After peaking in 2016, the number of opioid prescriptions is declining, noted The duty by studying RAMQ data. But many problems persist on the ground, experts note.
“I see a clear improvement in the safety prescription, but I think we could do much better,” says the DD Anne-Marie Pinard, holder of the Chair of Leadership in Chronic Pain Teaching and anesthesiologist at the University Hospital of Quebec.
When she started practicing, at the turn of the 2000s, the DD Pinard saw patients arriving with “absolutely spectacular doses”. It was “the time sky is the limit “, she says, shaking her head, a time when doctors still believed that opioids were not addictive. “There are lots of things we didn’t know. »
Quietly, studies have come to demonstrate the opposite. People died in what became known as the “opioid crisis.” There have been lawsuits against pharmaceutical companies. Doctors adopted guidelines and began to change the way they did things. But it took time “before the message spread,” she explains.
Reduction in prescriptions
Figures from the Régie de l’assurance santé du Québec (RAMQ), obtained by The duty, bear witness to this slow evolution. In 2010, just over 332,000 distinct patients went to pharmacies to get prescription opioids. This figure increased until 2016, when Quebec reached a historic peak, with more than 380,000 patients. However, considering the number of patients registered with RAMQ drug insurance, the percentage of people using prescription opioids has still decreased.
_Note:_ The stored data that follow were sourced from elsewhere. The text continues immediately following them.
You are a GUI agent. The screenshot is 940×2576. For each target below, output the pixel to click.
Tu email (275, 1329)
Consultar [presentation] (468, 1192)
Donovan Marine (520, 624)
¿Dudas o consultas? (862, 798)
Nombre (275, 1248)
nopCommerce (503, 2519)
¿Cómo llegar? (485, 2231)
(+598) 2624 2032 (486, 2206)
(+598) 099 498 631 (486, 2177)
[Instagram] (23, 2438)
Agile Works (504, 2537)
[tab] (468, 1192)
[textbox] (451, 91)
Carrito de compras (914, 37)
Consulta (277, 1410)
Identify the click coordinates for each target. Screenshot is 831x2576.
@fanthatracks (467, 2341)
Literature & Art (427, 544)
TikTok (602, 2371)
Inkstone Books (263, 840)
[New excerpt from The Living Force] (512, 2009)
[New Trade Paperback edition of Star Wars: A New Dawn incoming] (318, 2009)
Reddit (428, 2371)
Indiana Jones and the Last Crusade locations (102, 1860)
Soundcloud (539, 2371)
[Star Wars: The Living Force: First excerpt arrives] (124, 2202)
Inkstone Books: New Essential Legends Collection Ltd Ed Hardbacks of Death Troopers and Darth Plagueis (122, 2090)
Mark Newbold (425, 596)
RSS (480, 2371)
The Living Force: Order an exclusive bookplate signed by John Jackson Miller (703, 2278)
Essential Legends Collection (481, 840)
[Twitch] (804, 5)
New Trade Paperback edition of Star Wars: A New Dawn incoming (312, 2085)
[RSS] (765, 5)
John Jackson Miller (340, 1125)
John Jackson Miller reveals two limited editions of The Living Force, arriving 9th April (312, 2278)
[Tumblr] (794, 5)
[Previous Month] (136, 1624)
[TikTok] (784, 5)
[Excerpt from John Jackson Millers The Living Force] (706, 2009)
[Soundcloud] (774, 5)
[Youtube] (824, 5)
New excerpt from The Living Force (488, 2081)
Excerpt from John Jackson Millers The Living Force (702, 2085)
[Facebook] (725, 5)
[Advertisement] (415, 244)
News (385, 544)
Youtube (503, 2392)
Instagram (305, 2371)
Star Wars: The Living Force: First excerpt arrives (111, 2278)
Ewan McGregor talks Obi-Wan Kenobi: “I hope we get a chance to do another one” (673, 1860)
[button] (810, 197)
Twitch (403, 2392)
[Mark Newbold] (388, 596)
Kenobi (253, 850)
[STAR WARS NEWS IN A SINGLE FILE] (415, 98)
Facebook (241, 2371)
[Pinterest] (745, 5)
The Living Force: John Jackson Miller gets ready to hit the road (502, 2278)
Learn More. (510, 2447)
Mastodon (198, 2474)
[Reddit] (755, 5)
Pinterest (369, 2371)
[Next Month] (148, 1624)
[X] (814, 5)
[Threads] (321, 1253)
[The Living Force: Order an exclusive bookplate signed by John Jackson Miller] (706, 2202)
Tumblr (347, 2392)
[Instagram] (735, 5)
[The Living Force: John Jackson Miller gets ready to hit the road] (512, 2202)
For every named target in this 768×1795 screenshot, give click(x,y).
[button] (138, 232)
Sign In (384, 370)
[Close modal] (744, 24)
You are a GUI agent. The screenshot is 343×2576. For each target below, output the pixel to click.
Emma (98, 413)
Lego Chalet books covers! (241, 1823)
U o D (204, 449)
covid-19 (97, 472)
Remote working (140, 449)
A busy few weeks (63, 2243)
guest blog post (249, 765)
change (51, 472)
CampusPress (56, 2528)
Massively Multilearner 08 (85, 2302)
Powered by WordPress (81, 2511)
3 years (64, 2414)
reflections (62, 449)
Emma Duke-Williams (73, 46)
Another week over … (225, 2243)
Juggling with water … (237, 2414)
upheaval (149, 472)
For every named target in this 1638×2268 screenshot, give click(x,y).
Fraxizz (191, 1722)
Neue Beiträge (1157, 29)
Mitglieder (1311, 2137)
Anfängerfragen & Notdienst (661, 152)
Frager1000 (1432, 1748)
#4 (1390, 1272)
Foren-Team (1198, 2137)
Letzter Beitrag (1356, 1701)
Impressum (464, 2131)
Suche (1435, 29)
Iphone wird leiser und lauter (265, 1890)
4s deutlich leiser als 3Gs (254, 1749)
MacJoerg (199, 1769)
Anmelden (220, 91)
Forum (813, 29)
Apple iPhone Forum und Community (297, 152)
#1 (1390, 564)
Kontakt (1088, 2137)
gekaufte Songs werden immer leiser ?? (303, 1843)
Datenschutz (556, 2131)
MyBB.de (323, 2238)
Since then, the figures have been falling again, with a significant and sudden dip in 2020, a pandemic year, when the majority of operations were canceled. The latest figures, which are from 2022, indicate that there were 345,014 distinct patients taking opioids. That’s still a bit more than in 2010, but still represents a decrease of almost 10% from the 2016 peak.
But, if we take into account the number of patients registered for RAMQ drug insurance in 2010 and 2022, we note that the percentage of people consuming prescription opioids has still decreased.
I see a clear improvement in the safety prescription, but I think we could do much better.
Indeed, their number, which increased from 3.3 million in 2010 to 3.9 million in 2022, allows us to observe a decrease in prevalence between 2010 and 2022, going from a little more than 10% to 8, 85%, with a peak of 10.6% in 2016.
When we consider the number of molecules prescribed, we arrive at a slightly higher number of patients, which suggests that the same patient can be administered several opioids.
The data do not indicate in which circumstances the different molecules are prescribed, namely whether it is to treat acute postoperative pain or for chronic pain. “A patient who takes three times less opioids than in 2017 is a patient who is doing better, but he does not appear in the statistics, so it is difficult to make the figures speak,” underlines the DD Anne-Marie Pinard.
Furthermore, these figures only represent patients who have RAMQ drug insurance — almost half of the population — and not those who have private insurance.
Maintain balance
“With what I see in my practice, I would have expected a greater reduction,” says, astonished, Marie-Claude Vanier, full clinical professor at the Faculty of Pharmacy at the University of Montreal. “Maybe it could go down a little faster, but it can’t go down all at once either. »
Like several specialists with whom The duty spoke, she reminds us that we must maintain a certain balance. “Yes, we want doctors to prescribe less, but, on the other hand, they must continue to support patients who have developed the problem [de dépendance]. So there is a part of the prescriptions which is still justified and which will decrease, perhaps gradually or very gradually. »
Anaïs Lacasse, pharmacoepidemiologist in chronic pain at the University of Quebec in Abitibi-Témiscamingue, believes that we should not throw the baby out with the bathwater, recalling that many patients make optimal use of opioids and that they benefit from it.
“We should not aim to reach a specific threshold in terms of opioid use and we should not abolish this option from the toolbox,” she summarizes. The important thing is to prescribe the right medication, to the right patient, at the right time. »
Lower doses
On the ground, pharmacist Philippe De Grandpré sees a drop in prescribed doses. “If you ask me the difference between 2010 and 2023, for me, in my practice, it is clear that there are fewer patients on high doses of opioids. »
But there are still some, he notes. “This is what we call legacy patients, patients who were told by their doctor in 2005 that it was okay to take high doses and who developed a really strong dependence. So there are still probably prescriptions that seem very bad, but in the end, it’s because we’re stuck with the problem and we can’t do better to support them. »
He cites American studies which demonstrate that forced withdrawal, when the patient is not ready, can lead to suicide or the use of even more dangerous street drugs. “There is no easy answer,” says the pharmacist, with nuance.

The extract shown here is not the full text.